_PAGE TEXT:_
Ards is the name of several different historical territorial divisions all located on the Ards Peninsula in modern-day County Down, Northern Ireland.

==Early history==
Ards was once an ancient Irish district that was possessed by a tribe known as the Uí Echach Arda, and as such was known in the 7th and 8th centuries as Aird Ua nEchach, "peninsula of the Uí Echach", as well as na hArda (meaning "the Ards") in the 10th-century Lebor na Cert. This territory was part of the over-kingdom of Ulaid, and its inhabitants claimed to be descended from Eochaid Gonnat who was of the Dál Fiatach. After the power of the Uí Echach in Ards was destroyed by the Vikings in the early 9th-century, it simply became known as Aird Uladh, "peninsula of the Ulstermen". Ards was later possessed by the Mac Giolla Mhuire sept (Gilmore).

_LISTED ENTRIES:_
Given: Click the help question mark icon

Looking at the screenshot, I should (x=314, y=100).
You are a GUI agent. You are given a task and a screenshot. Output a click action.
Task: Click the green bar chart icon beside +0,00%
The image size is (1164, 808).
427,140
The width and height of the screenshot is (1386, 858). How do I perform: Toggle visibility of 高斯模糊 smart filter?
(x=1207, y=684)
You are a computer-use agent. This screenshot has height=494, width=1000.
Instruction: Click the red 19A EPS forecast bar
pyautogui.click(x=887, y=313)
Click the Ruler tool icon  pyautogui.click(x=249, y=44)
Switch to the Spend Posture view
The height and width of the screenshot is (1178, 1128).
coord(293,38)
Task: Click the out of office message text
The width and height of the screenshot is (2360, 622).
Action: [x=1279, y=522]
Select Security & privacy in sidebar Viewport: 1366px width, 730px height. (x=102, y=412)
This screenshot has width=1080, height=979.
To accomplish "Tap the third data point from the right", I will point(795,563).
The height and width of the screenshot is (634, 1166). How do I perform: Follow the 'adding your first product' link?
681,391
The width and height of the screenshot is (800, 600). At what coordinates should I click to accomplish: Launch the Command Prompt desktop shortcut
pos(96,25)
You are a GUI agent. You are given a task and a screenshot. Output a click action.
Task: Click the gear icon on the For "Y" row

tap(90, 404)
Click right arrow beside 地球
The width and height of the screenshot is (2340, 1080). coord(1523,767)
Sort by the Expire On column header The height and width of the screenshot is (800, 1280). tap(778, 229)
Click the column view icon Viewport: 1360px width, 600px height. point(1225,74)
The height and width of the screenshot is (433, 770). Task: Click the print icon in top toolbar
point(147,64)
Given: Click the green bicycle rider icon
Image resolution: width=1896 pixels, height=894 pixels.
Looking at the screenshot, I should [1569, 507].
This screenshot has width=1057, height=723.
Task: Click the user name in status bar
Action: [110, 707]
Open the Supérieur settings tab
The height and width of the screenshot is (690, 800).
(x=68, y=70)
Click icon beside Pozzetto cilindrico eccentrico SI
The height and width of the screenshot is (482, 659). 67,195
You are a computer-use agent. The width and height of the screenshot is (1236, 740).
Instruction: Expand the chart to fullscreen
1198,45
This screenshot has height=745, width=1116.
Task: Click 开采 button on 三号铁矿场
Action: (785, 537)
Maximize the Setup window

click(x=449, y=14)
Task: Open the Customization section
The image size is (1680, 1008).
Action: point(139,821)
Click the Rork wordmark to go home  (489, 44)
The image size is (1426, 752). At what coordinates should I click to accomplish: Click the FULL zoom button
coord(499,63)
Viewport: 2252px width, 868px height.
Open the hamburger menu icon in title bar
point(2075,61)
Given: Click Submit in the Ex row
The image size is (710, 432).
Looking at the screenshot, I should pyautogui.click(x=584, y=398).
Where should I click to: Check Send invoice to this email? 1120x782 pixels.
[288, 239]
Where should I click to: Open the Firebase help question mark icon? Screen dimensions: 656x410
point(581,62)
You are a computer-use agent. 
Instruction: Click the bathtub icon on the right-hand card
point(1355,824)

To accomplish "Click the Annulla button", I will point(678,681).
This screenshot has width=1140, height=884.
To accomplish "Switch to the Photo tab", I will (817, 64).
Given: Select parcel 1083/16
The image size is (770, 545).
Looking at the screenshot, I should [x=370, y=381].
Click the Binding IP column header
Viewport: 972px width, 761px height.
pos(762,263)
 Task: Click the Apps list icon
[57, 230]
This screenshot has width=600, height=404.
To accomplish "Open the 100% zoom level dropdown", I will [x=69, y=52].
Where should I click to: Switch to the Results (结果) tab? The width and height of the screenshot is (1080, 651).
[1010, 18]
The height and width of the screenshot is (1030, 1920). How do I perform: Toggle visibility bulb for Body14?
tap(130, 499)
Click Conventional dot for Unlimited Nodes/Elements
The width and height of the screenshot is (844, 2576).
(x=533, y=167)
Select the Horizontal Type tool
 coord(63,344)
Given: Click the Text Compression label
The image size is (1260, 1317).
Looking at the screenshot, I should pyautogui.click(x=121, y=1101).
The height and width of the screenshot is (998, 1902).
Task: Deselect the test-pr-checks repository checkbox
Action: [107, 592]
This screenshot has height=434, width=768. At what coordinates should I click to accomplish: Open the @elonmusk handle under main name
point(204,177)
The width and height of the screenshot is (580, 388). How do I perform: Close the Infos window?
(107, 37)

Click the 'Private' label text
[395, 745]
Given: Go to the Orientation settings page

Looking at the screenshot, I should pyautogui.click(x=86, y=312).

_EXERCISES:_
1. Answer these questions from the text about Ards:
(a) In which modern-day county is the Ards Peninsula located?
(b) Who destroyed the power of the Uí Echach in Ards, and in what century?
(c) Which sept later possessed Ards?
2. Carry on the text about the history of Ards, starting after its last sentence.

_ANSWERS FOR THE TASKS:_
1.
(a) County Down, Northern Ireland.
(b) The Vikings, in the early 9th century.
(c) The Mac Giolla Mhuire sept (Gilmore).

2.
A small portion of the future barony located in the north-west consisting of parts of the modern parishes of Bangor and Newtownards belonged to a neighbouring district called Uí Blathmaic.

The Annals of the Four Masters record the Cenél nEógain as having made incursions into Ards in 1011 and 1130, plundering it both times. Around 1172, the battle of "Derry-Ceite" occurred between the king of Ulaid, Cooley O'Flathri, and Donnsleibhe of the Dál Fiatach, resulting in a slaughter of the people of Aird Uladh and Uí Blathmaic.

The Lebor na Cert stated that the king of na hArda had to pay stipends of: "Eight foreigners, eight fierce horses, Eight drinking-horns, eight cloaks with ring-clasps, and eight exquisitely beauteous ships.".

==County of Ards==
With the invasion of Ulaid in 1177 by the Norman knight John de Courcy, and its subsequent conquest, the districts of Aird Uladh and Uí Blathmaic were combined to form a county, which was styled as "Comitatus de Arde" and "Comitatus Novae Villae". Its capital was at Nove Ville de Blathwyc (present-day Newtownards). This county was divided into two baronies, or bailiwicks: "Balliva del Art" and "Balliva de Blathewick". The county, spelt as "del Art", was noted in 1333 as being one of the seven that the Earldom of Ulster was divided into.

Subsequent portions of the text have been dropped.